Gelecek seçimlerde Türk halkının iradesi ile gelmeyen bir çoğunluk partisinin elinde, zaten çok mesafeler kat etmiş olan bütünlüğümüzün bozulmasının gerçekleşme imkanı çok daha fazlalaşacaktır.

Benliğimizin, haysiyetimizin, milli gururumuzun artık kalmamış olduğunu düşünmek de yanlıştır. Bütün bu hassalarımız devam etmekle beraber, düşünürler yerine, maalesef uzun zamandır politika çarkı içinde vatanı unutarak sadece kişisel çıkarları peşinde koşanların yönetmen olduğu bir ortamda, meydana çıkmak imkanını bulamamaktadır.

AB ve ABD’ye karşı biz ikinci sınıf olduğumuzu düşünürsek hiçbirzaman birinci sınıfa yükselemeyiz. Her fırsatta bizi ikinci sınıf durumda hissettirmek için gereken yöntemleri almaktadırlar. Bu kapandan kurtulmanın yegane çaresi, ikinci sınıf olmayı kabul etmemek ve birinci sınıf olarak harekete etmeye başlamaktır. Hiçkimse bize siz artık birinci sınıf oldunuz demez, çıkarları bizim onlara muhtaç olarak, direktiflerine uyarak yaşamamızdır.

Birisine otorite vermekle o kişi yönetici olamaz. Otorite verilmez, alınır. Almak için de kişisel çıkarlar ile değil, bilim ve vatan sevgisi ile hareket edebilen kimselerin iş başında olması şarttır. Başkasının yardımı ile güç alan kimse daima o kişiye hamiledir, hürriyetini kaybetmiştir ,ve kendi istediği kararları almak yetkisi kalmamıştır.

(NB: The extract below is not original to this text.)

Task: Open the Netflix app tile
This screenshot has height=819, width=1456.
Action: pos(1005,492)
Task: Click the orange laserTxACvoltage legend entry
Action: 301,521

At binenin kılıç kuşananındır. Köle de, köleliği kabul edendir. Bizim köle olmadığımızı unutanların çoğaldığını görüyoruz.

AB ve ABD boyunduruğundan kurtulmak için elimizde son bir fırsat var. Bu fırsatı kullanmak için komunun bilgilendirilmesi, düşünürlerin devreye girmesi gerekmektedir. Böyle bir akımı da başlatacak medyadır. Bu milletin geçmişinde hiçbirzaman medyaya bukadar ihtiyacımız olmamıştır. Onlardan vatanın imdadına gelmelerini bekliyorum.